J'ai découvert ou redécouvert (1) récemment l'existence de cette langue, trop proche du français pour avoir su se revendiquer comme telle et qui, selon toutes probabilité était celle de naissance de mon grand-père maternel.
Je suis persuadée, de l'avoir déjà entendu marmonner en patois, mais que je prenais pour du patois normand puisqu'il s'était établi en Normandie dans le Cotentin. Voilà que plus de quarante ans plus tard, je me demande s'il ne se parlait pas à lui-même en gallo.
Je crains fort que plus personne ne puisse me le dire.

Je m'aperçois que je connais peu les langues natives de mes grands-parents. Mes parents étaient d'une génération où l'important était d'avoir de bonnes notes à l'école, eux qui avaient été privés d'études par une combinaison de la guerre et de leur milieu social d'origine. Et ils étaient de ce temps où l'on considérait qu'une langue risquait d'en brouiller l'autre, alors pas question de parler autre chose que le français le plus académique possible et élégant.

Il n'empêche.

Ma grand-mère maternelle était normande avec de probables origines vers le Maine et Loire. Elle a donc sans doute connu le patois angevin et comme elle a grandi en Normandie c'était sans doute le patois normand qui prévalait. Mais ma mère m'a plusieurs fois parlé de l'importance du français et que le patois c'était pour les ploucs (en ce temps-là). Parler patois était mal vu.
Mon grand-père maternel a probablement grandi dans le gallo, je crois qu'il est né à Lamballe. 

Mes grands-parents paternels étaient originaires des Pouilles, dont je m'aperçois que les dialectes sont multiples.  Impossible de savoir s'ils en parlaient un, il ne reste plus aucun survivant de leur génération ou de la génération intermédiaire.
Je sais en revanche qu'arrivés encore enfants ou pour l'aîné adolescent, dans le Piémont, mon père et ses frères avaient adopté le Piémontais. Jeune, j'étais capable de le piger, s'il n'était pas dit trop vite, et de tenir une conversation élémentaire (2).

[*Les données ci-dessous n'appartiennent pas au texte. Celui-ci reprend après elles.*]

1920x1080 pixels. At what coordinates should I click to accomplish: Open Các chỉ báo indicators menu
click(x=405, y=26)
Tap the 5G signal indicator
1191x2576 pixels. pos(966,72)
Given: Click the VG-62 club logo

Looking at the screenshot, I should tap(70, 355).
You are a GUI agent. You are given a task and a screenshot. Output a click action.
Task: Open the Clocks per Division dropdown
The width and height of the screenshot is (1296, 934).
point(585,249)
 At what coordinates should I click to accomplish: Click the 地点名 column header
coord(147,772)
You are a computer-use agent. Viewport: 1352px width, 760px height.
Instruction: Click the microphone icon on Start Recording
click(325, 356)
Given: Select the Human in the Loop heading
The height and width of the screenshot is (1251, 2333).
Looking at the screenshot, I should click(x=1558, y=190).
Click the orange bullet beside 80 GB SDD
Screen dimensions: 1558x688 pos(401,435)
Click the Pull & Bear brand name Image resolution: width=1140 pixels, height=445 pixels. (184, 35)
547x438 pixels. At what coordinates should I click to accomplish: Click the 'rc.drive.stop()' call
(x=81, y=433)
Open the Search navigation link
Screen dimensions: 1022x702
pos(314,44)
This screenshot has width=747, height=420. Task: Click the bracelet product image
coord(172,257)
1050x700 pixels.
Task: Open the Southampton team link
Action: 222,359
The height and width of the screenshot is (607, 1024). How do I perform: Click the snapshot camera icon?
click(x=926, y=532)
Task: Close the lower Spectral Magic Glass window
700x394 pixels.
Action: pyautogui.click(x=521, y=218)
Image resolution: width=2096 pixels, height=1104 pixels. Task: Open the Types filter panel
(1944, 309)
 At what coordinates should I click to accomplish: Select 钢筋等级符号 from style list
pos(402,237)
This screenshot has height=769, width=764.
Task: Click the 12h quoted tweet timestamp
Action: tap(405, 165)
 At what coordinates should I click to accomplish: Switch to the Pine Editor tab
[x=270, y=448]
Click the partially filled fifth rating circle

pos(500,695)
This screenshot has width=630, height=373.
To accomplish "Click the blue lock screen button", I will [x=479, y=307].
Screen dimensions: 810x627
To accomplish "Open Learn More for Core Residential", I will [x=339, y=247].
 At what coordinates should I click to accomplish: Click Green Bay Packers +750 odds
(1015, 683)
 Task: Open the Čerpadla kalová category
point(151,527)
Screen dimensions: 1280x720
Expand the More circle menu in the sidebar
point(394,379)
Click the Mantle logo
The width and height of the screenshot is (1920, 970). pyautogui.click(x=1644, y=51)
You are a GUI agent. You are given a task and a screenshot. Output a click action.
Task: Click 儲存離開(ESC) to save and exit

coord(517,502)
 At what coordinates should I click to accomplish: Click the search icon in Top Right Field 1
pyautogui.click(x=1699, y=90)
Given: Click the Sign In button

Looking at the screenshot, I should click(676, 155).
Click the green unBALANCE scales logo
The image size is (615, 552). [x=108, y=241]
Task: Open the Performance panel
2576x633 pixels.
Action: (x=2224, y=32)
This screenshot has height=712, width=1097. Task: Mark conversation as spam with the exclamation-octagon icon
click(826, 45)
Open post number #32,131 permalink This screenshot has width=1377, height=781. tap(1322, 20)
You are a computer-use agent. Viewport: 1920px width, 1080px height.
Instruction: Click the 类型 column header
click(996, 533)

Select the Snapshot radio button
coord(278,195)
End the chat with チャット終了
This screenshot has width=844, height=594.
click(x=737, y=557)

Une génération plus tard c'était devenu Français d'un côté et Italien de l'autre.
Et je n'ai pas su transmettre l'Italien à mes enfants, faute d'avoir eu le temps et de disposer d'assez d'argent pour aller en vacances au pays.

Du côté de mon époux, existaient pour la génération des grands-parents, le Ch'ti et le Polonais. Là aussi les parents avaient dans l'idée qu'il fallait pour s'en sortir dans la vie parler le meilleur français possible et donc le français au quotidien prévalait, du moins en classe et dans le cercle familial. Lui est capable de parler et comprendre le Ch'ti.
Je suis capable de le piger, mais pas de le parler.
Nos enfants, ne le connaissent pas.

Celleux de notre génération en plus du français se débrouillent tous en anglais (plus ou moins bien, mais assez pour comprendre et se faire comprendre dans les moments de la vie courante). 
Celleux de la génération de nos enfants sont pratiquement tous au moins presque bilingue Français Anglais ou Italien Anglais. L'anglais s'est imposé partout à l'école, au collège.

Les filles, souvent, pratique une ou deux langues de plus mais apprises par un choix volontaire. De la même façon Le Joueur de Pétanque a appris l'Italien.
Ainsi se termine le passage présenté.